Actually, I am dealing with a very specific equation, but It is rather complex and goes along with many notations and long calculations so I would like to ask a question in a conceptual spirit.
Given a PDE in some bounded Domain $\Omega \subseteq \mathbb{R}^n$ $$ u_{tt} + A(u) = f(u) \quad \mbox{ in } \Omega \times (0, \infty)\\ B u = 0 \quad \mbox{ on } \partial \Omega\times(0, \infty)\\ u(0) = u_0, u_t(0) = u_1 \quad \mbox{ in } \Omega . $$ where $A$ is a nonlinear differential operator in a function space, lets just say $H^2$ for example. And let the operator $B$ describe some boundary condition.
Additionally look at the stationary problem $$ A(u) = f(u) \quad \mbox{ in } \Omega\\ B u = 0 \quad \mbox{ on } \partial \Omega. $$
In order to derive an energy functional for the first problem(the time dependent one) just multiply the first equation with $u_t$ and integrate in $\Omega$ and in time and use the standard calculations to end up with an energy of the form $$ E_{{\tiny dynamic}}(t) = h_0(u_t(t)) + h_1(u(t)) $$ where $h_0(u_t(t))$ and $h_1(u(t))$ just denote terms that depend on $u_t$ or $u$ respectively.

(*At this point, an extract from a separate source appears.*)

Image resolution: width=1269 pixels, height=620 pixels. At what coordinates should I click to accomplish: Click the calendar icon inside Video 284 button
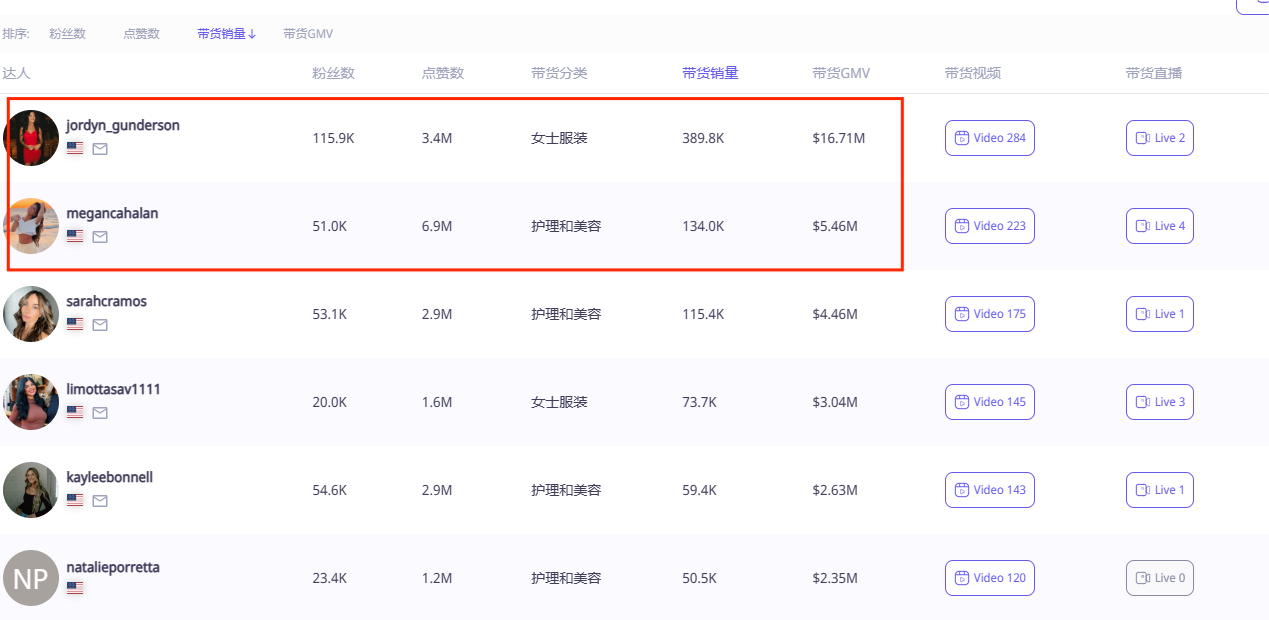tap(961, 137)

$\underline{Question:}$ In order to get a suitable energy(compatible to the topology of space for weak solutions, ...) for the stationary problem is it okay just to delete the $h_0(u(t))$ term? I.e. to set $$ E_{{\tiny stationary}} = h_1(u). $$
Should it be, at least topologically, the same result as when one multiplies the stationary problem with $u$ instead of $u_t$ and ends through usual computations up with $$ \tilde{E}_{{\tiny stationary}} = h(u) $$ where $h(u)$ is a term depending on $u$?
$\underline{Motivation}$: People around me use the method of deleting the terms which are zero in the stationary case, starting off with the energy derived for the dynamical problem via multiplication by $u_t$. But I, when starting of with the stationary problem, and multiplying with $u$, end up with a different outcome then them.
$\underline{Summary}$: According to my calculations the two methods
- multiply the dynamical problem with $u_t$ and then delete terms depending on $u_t$.
- multiply the stationary problem with $u$
can lead in the case of a given nonlinear(!) equation to different results.
Is that really true? Or should both approaches in general lead to the same result(at least in the sense of equivalent induced topologies by the two "energies")? Is there anyone who works with weak formulations and energy methods and maybe knows something to answer this question on the conceptual level?
Thanks a lot in advance for any input!